Austria’s 2018 presidency of the European Council is historic—and prophetic.

At a crucial time in Europe, the leadership of the European Union has fallen to Austria. One of the EU’s rotating presidencies is currently controlled by the country that was once the heart of the Holy Roman Empire. Just one month in, and its presidency already has an imperial flavor.

Until December 31, Austrian Chancellor Sebastian Kurz will hold the European Council presidency—one of multiple EU presidencies. The Council, along with the European Parliament, discusses and adopts laws submitted by the European Commission.

Kurz’s main goal for his time as Council president is summarized by his motto for the presidency: “a Europe that protects.”

Kurz wants a Europe that protects (mainly against a large influx of refugees) and builds bridges (between Eastern and Western Europe). But what Kurz is promising is not revolutionary. In fact, he is just trying to resurrect the role Austria played for centuries in the Holy Roman Empire.

Heritage of the Holy Roman Empire

For more than 1,000 years, Europe has been home to emperors who claimed to be the successors of Roman emperors. Each pursued the same goal of uniting Europe under the imperial crown. From the mid-16th century until around 1800, the seat of these emperors was Vienna, Austria.

One of the earliest emperors of the Holy Roman Empire was Charlemagne. His empire included much of what is now France, Germany and Austria. Under threat from the east, Charlemagne founded the “Ostmark,” a region where the Alps form a natural, defensive line against the eastern Slavic people. The Ostmark formed the core of modern Austria and is where it gets its name. This modest beginning laid the groundwork for Vienna to rise as the heart of the Holy Roman Empire.

“Charlemagne endeavored to bring unity and peace to his empire—whose borders corresponded roughly to what today is Central Europe—that was established through crusades and interest-driven politics,” Vienna’s Imperial Treasury wrote at the start of Austria’s presidency of the Council. “As such, he may be regarded as the father of Europe, as is recalled annually in Aachen by the award of the city’s International Charlemagne Prize” (emphasis added throughout).

One of the EU’s founders, Otto von Habsburg, said, “The [European] Community is living largely by the heritage of the Holy Roman Empire, though the great majority of the people who live by it don’t know by what heritage they live.”

Under Chancellor Kurz, this Holy Roman Empire heritage is again gaining emphasis.

Correlating with Austria’s presidency, the Imperial Treasury in Vienna is offering tours between July 1 and December 31. The tours were advertised throughout Vienna with a large picture of the crown of the Holy Roman Empire. Vienna’s Imperial Treasury explained:

In July Austria assumes the presidency of the Council of the European Union. This is the occasion for lively debate about what Europe is, and what it should be in the future. The Imperial Treasury in the Vienna Hofburg is well suited as a forum for this discourse, for many of the objects preserved here are directly related to Europe’s past.

For example, the crown of the Holy Roman Empire, dissolved in 1806, as well as the crown of the Austrian Empire. These two insignia are central symbols of Europe’s history.

_ _ _ _ _ _ _

Problem set -
a) Decide whether each statement agrees with the text on Austria's Council presidency. Answer yes or no for each, and quote the words from the text that settle it.
(i) Sebastian Kurz holds the European Council presidency until December 31.
(ii) The European Council submits laws for the European Parliament to adopt.
(iii) From the mid-16th century until around 1800, the seat of the emperors was Vienna.
b) Summarize the text on Austria's Council presidency in two sentences.
c) Pick up the text on Austria's Council presidency after its final sentence and continue it for one paragraph.

Raw data -
_ _ _ _ _ _ _

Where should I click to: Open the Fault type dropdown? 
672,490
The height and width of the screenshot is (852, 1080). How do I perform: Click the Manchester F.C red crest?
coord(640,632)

_ _ _ _ _ _ _

Answers to each task -
a)
(i) Yes: "Until December 31, Austrian Chancellor Sebastian Kurz will hold the European Council presidency"
(ii) No: "The Council, along with the European Parliament, discusses and adopts laws submitted by the European Commission."
(iii) Yes: "From the mid-16th century until around 1800, the seat of these emperors was Vienna, Austria."

b) Austrian Chancellor Sebastian Kurz holds the European Council presidency until December 31 under the motto "a Europe that protects," which the text presents as an attempt to resurrect the role Austria played for centuries in the Holy Roman Empire. That heritage is gaining emphasis again, and Vienna's Imperial Treasury is offering tours during the presidency, advertised with a large picture of the crown of the Holy Roman Empire.

c)
The new exhibit acknowledges the fact that many of Europe’s citizens have forgotten by what heritage they live. “It is from the European perspective then that 12 objects are examined afresh,” the Treasury wrote. “The intention is to elucidate the historic context in which these works of art were created, and thereby to make perceptible the diverse roots from which the ‘European Idea’ grew.”

Today’s EU citizens face some of the same concerns as the Habsburg dynasty faced. During the Habsburg dynasty, Europe faced the greatest threat of an Islamic invasion in its history. Many Europeans today fear much the same. American librarian Raymond Ibrahim writes in an article for the American Thinker that this history explains Eastern Europe’s hostility toward Islam today. Ibrahim refers to the Battle of Vienna to explain that fear. And he is not the only one who draws on this connection.

Vienna at the time was the center of the Holy Roman Empire, and the Islamists aimed to conquer it. What concerned the Holy Roman Empire anciently concerns the European Union today.

On the 333rd anniversary of the Battle of Vienna, Archbishop of Vienna Christoph Schönborn warned that “a third attempt at an Islamic conquest of Europe” could happen if Europeans don’t return to their “Christian roots.”

The Battle of Vienna was the same battle commemorated by Chancellor Kurz when he signed his coalition agreement with the far-right party. “The symbolism that Sebastian Kurz staged last December could not have been clearer,” wrote Paul D. Shinkman, a senior national security writer for U.S. News and World Report. “Atop Kahlenberg, a hill outside the Austrian capital of Vienna where in 1683 the Holy Roman Empire successfully defeated predominantly Muslim Ottoman invaders, Kurz signed an agreement with his country’s far-right, anti-immigration party to form a coalition government.”

One could add one more striking parallel: the Habsburg dynasty, like the EU today, lacked leadership. Only two great leaders emerged under its century-long rule. But once the Habsburg dynasty got its leader, it saw a powerful revival and success. Kurz recognizes Europe’s urgent need for leadership and seeks to fill that gap.

Bible prophecy shows that a much larger and more powerful resurrection of the Holy Roman Empire is forming before our eyes—one that encapsulates the Habsburg dynasty and much more.

In order to understand how Kurz is trying to fix some of the EU’s problems, you have to understand how Austria tried to fix Europe’s problems in the past.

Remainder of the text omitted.